School is being happier now. The routine's settled in and all it demands is an opinion now and then, plus a couple chapters a night. I can DO readings. They do not tax me. Nor do opinions (though I generally keep more quiet than I would, because I think I'm the only one in the room with my leanings and I'd rather not be lynched).
It's amazing what one can learn about classmates as a matter of course in a government class. Politics irk me, but they are unfortunatly important. So in discussions, one takes a stand for or against and issue, and if your opinion is required, you state it. There are three white kids other than me in the class, did I mention that? Out of 29. One of the boys is the only other one who raised his hand when we were asked if our families had guns (David has several; they used to eat rabbits in McAllen on occasion). He identified himself as a liberal when we did the classwide introductions, and said his mom's a liberal activist, but he's very shy and rarely speaks up for the liberal side of issues (not that there's a lack of speakers). I think classifications like that are so inhibitive... I have bits of one side and bits of the other. I also maybe think I caught him staring at me.
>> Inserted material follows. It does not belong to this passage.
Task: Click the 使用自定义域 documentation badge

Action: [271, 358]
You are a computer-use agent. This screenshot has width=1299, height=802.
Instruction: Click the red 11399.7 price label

That'd be a first.... He's kinda cute, dirty-blond shoulder-length hair. Learned while still in Eco that he plays something or does sound; he may also have gone to the Eagles concert. Grrr. Hmm. Anyway. Convenient to exchange fleeting glances with.
It's Tuuuuesday! Ftornik, Ftornik, Ftornik! Though I have a voice lesson first. Maybe I'll use the time before it to translate that dream into Ailurian and post it. But you can't make fun of me. It's really weird.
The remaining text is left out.